25 Comments leave one →
  1. dbt permalink
    December 17, 2009 7:30 pm

    Love the maps. One note: you mean S Van Ness is called Howard.

  2. albionite permalink
    December 17, 2009 7:53 pm

    Actually there’s another bit of Serpentine left too! If you search for Serpentine Ave on google maps, it shows you a little alleyway off of Potrero between 25th and 26th, which, based on the old maps, was originally part of Serpentine.

  3. December 17, 2009 8:00 pm

    Corrected! That’s what happens when I rotate a map one too many times…

  4. christian permalink
    December 18, 2009 1:57 pm

    So my understanding is that serpentine is a type of rock that is or was plentiful in San Francisco, that Potrero Hill (or one of the Potrero hills) was composed of it. And that it is also the official rock of California.
    Does any body have any more thoughts on it, and what serpentine was used for after portions of the hill/s were leveled?

  5. December 18, 2009 3:04 pm

    Lots is still here. There’s an “archipelago” of serpentine hills running NW to SE diagonally across the city from Fort Point, through Pac Heights to Potrero, ending at Hunter’s Point. Most other hills are sandstone.

    Bernal is part chert, Franciscan Complex volcanic rock, Franciscan Complex mélange, depending on what side of the hill you’re on. Most of the Mission is alluvium, while Noe and the lower part of Bernal are Hillslope Deposits (Quaternary). And the two Twin Peaks are actually different types of rock.

    I am out of my depth here, and I am sure there are more common rock names to use — but you too can download the very cool USGS geological map as a Google Earth layer and pretend to know what you are talking about at your next dinner party (w00t).

    There’s also a ridiculous amount of detail in this 1906 survey by Rodric Crandall.

  6. Gillian permalink
    December 19, 2009 12:53 am

    There’s that little jog in the last block of Shotwell north of Chavez, too.
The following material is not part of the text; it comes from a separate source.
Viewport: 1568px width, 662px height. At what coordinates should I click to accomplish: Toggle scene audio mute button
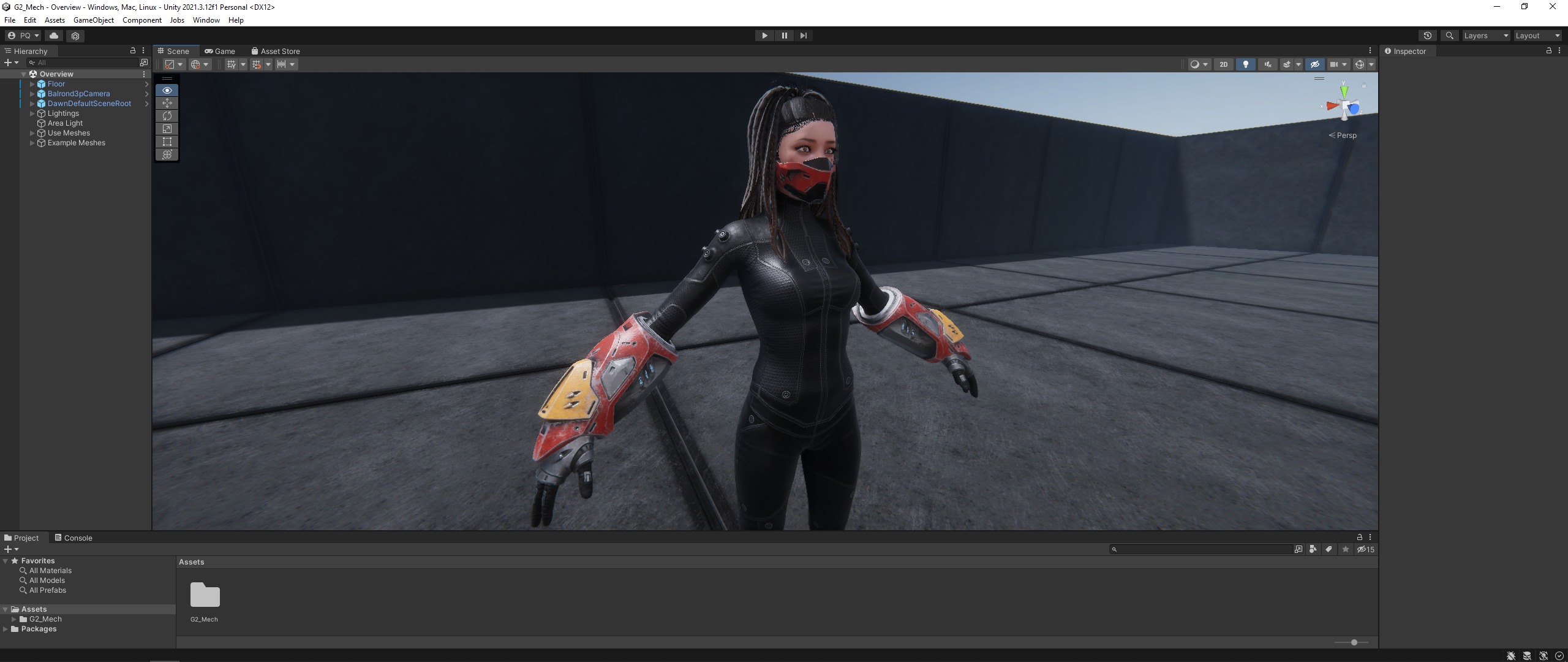pyautogui.click(x=1267, y=64)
Serpentine once ran through the block that is now the Hollywood Video/MacMillan Bros. appliances block.

  7. Gillian permalink
    December 19, 2009 12:54 am

    wikispaces posted the EIR for the Chavez secondary sewer and sewer realignment project.

  8. Herr Doktor Professor Deth Vegetable permalink
    March 10, 2011 12:42 pm

    Random other note on Serpentine (the rock)… it’s what most Asbestos is made out of.

    • March 10, 2011 1:35 pm

      Not quite that simple. While some serpentine can be made into asbestos, most can’t.

    • Herr Doktor Professor Deth Vegetable permalink
      March 10, 2011 1:59 pm

      Yeah. Sort of a venn-diagram situation, I suppose. Most Asbestos is made out of Serpentine, but Most Serpentine can’t be made into Asbestos.

    • March 10, 2011 2:08 pm

      Venn diagram analogy FTW. Couldn’t have said it better myself!

  9. PatrickC permalink
    March 11, 2011 4:29 pm

    Howard Street south of Duboce became South Van Ness because the area around 3rd and Howard pre-Moscone was one of the worst slums in San Francisco, which gave Howard Street a bad name. The good citizens of Howard Street in the Mission District wanted to dissociate themselves from the unseemely reference, so they petitioned to change the name of the street to South Van Ness, because Van Ness had a better rep.